La letteratura schiude mondi nuovi: si sa. A volte è proprio un surrogato del viaggio.

E allora per farsi un’idea di com’è la chirurgia plastica in Corea del Sud basta leggere il racconto Che cosa ci fa un morto nell’ascensore? di Kim Young-Ha (trad. it. Imsuk Jung, O Barra O, 2009).
Nel racconto succede che un uomo ha una giornata maledetta. Tutto inizia con un dettaglio: un rasoio che si spezza e metà faccia che rimane marchiata dai peli della notte.

È la prima maledizione, quella che si trascina dietro tutte le altre, sempre più astiose e beffarde. Tra cui quella di rimanere incastrato in ascensore con una donna dai tacchi affilati e la durezza negli occhi, che riesce a trovare una via d’uscita per sé ma poi non chiama soccorso per lui.
La donna è fasciata di pizzo costoso e indifferenza, e quell’indifferenza potenzialmente letale è una reazione di fronte all’aspetto sbagliato dell’uomo. La maledizione del protagonista è allora quella del corpo imperfetto, del dettaglio fuori posto: che ti fa reietto.

La Corea del Sud è il paese con il numero più alto al mondo di interventi di chirurgia plastica. I tunnel della metropolitana, le sale d’attesa dei dentisti e i bagni dell’università sono foderati di manifesti che promettono miracoli per l’epidermide e l’ossatura.

Gli interventi più richiesti sono quelli alle palpebre. Avere la doppia palpebra, cioè la pelle sopra l’iride increspata di una piega tremula che rende l’occhio più largo e profondo, ti catapulta dentro il trittico dorato che tutti sognano: lavoro, matrimonio, rispetto.
Sono cose importanti, ovunque ma specialmente in Corea.

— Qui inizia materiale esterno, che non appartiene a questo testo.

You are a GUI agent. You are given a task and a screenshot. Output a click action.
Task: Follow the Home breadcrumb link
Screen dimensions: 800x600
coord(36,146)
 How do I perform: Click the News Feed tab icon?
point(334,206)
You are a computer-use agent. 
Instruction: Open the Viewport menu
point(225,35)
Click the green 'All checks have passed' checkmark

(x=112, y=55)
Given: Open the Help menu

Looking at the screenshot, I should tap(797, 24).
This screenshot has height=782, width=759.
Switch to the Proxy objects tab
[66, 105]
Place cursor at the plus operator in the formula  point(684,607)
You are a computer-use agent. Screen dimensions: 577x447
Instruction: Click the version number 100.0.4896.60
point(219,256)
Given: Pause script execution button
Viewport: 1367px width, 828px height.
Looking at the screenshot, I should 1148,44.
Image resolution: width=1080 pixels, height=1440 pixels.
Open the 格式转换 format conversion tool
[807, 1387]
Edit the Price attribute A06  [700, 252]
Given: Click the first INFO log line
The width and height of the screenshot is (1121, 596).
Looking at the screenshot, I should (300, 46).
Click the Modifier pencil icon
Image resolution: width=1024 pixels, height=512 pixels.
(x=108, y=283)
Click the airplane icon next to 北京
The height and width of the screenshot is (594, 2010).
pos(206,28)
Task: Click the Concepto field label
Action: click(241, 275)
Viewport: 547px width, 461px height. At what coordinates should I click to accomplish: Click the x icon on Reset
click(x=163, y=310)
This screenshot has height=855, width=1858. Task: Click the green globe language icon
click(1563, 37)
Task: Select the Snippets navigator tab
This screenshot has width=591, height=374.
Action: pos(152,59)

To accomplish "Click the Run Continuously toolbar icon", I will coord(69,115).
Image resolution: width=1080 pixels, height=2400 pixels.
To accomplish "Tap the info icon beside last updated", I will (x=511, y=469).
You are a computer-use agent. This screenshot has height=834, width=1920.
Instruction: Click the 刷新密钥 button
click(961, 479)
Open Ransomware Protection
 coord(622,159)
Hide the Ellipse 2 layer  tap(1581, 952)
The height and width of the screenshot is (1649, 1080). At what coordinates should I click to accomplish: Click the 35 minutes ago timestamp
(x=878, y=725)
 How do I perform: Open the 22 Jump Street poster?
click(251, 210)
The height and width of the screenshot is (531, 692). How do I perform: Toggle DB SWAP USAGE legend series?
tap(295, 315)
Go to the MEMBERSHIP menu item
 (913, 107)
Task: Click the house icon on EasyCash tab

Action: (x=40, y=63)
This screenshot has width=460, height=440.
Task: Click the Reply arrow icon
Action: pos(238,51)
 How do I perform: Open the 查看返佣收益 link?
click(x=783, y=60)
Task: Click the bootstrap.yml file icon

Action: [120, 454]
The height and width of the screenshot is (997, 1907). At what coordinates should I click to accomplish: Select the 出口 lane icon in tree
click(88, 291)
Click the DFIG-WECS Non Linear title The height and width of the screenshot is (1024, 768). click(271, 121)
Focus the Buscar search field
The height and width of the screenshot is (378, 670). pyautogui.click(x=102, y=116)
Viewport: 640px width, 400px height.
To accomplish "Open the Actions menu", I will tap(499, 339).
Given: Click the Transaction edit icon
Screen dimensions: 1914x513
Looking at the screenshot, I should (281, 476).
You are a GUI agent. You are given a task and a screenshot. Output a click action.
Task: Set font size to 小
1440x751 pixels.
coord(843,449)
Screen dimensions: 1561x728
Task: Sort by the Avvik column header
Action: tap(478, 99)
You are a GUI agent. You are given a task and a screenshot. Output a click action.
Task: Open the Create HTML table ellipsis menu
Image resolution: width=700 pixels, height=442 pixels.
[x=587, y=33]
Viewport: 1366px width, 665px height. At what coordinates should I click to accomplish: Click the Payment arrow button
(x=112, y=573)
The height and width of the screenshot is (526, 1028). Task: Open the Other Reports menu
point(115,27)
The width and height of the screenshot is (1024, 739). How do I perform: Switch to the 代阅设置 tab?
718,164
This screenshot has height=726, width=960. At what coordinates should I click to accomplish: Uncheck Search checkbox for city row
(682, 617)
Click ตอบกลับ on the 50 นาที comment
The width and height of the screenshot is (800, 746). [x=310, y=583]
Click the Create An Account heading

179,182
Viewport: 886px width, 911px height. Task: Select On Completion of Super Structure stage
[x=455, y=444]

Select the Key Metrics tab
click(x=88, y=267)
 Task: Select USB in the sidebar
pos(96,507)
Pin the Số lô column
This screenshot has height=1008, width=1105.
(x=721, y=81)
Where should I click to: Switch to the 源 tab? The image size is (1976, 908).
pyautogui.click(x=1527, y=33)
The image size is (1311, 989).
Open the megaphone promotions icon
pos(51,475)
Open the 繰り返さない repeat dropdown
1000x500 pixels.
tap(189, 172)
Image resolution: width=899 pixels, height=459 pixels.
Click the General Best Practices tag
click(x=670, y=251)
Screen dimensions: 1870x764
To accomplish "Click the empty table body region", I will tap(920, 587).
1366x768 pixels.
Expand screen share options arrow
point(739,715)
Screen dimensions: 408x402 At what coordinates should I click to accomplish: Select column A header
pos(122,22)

Essere belli per trovare lavoro, belli per diventare di qualcuno sposi, belli per ottenere rispetto. Rispetto, ma a volte anche – drammaticamente – dignità. E allora quel che accade nel racconto di Kim Young-ha adesso si capisce meglio.

Che una persona sia indifferente alla tua vita perché sei brutto o semplicemente trasandato non è qualcosa di surreale. Come non è surreale che gli studenti ricevano per regalo di laurea un soggiorno sotto i ferri del chirurgo. Non è surreale no, perché essere belli ti dà lavoro, te lo dà più facilmente, anche se la disoccupazione giovanile è una piaga anche lì ormai.

Qual è la caratteristica fondamentale per trovare lavoro in Corea? – ho chiesto una volta agli studenti dell’università coreana dove insegnavo italiano.

Gli studenti non erano tutti d’accordo, ma una top ten approssimativa siamo riusciti comunque a stilarla. Che cosa occupasse il primo posto era prevedibile: in tempi di disoccupazione esponenziale il lavoro bisogna inventarselo con una vulcanica «creatività». Ma al secondo posto c’era lei: la bellezza.

E la bellezza non è innata, non è solo inscritta nella grazia dell’andatura e nel grado di malizia delle ciglia. La bellezza si può comprare: basta andare dal chirurgo.

In Corea non è per niente costoso e infatti si è sviluppato un turismo speciale, con uno sciame di aerei che arrivano da tutto il resto del sud-est asiatico, ma non solo da lì ormai. Perché la maestria dei chirurghi coreani sta diventando sempre più universalmente nota.

Molte mie studentesse avevano le doppie palpebre. Vedere tante facce che mi fissavano con gli occhi sgranati mi riempiva d’orgoglio, pensavo che le mie parole fossero scintillanti nonostante l’interdizione alla metafora, mi illudevo che l’aula fosse tutta un fremito di adorazione.

La verità era che la maggior parte di queste ragazze non aveva più mobilità palpebrale e non poteva far altro che sgranare gli occhi e tenere la boccetta di collirio sul banco.

Un altro intervento molto gettonato in Corea del Sud è quello alla mascella. Pare che in origine fosse richiesto per scopi correttivi, per arginare la prominenza eccessiva del mento, ma l’estetica è diventata oggi predominante.

L’ambizione è quella di raggiungere la perfezione triangolare di un viso affilato, un viso che culmini in un mento non più sgradevole e volitivo, ma che sfugge acerbo e ritroso e che dunque è riuscito nell’impossibile: incarnare il mistero.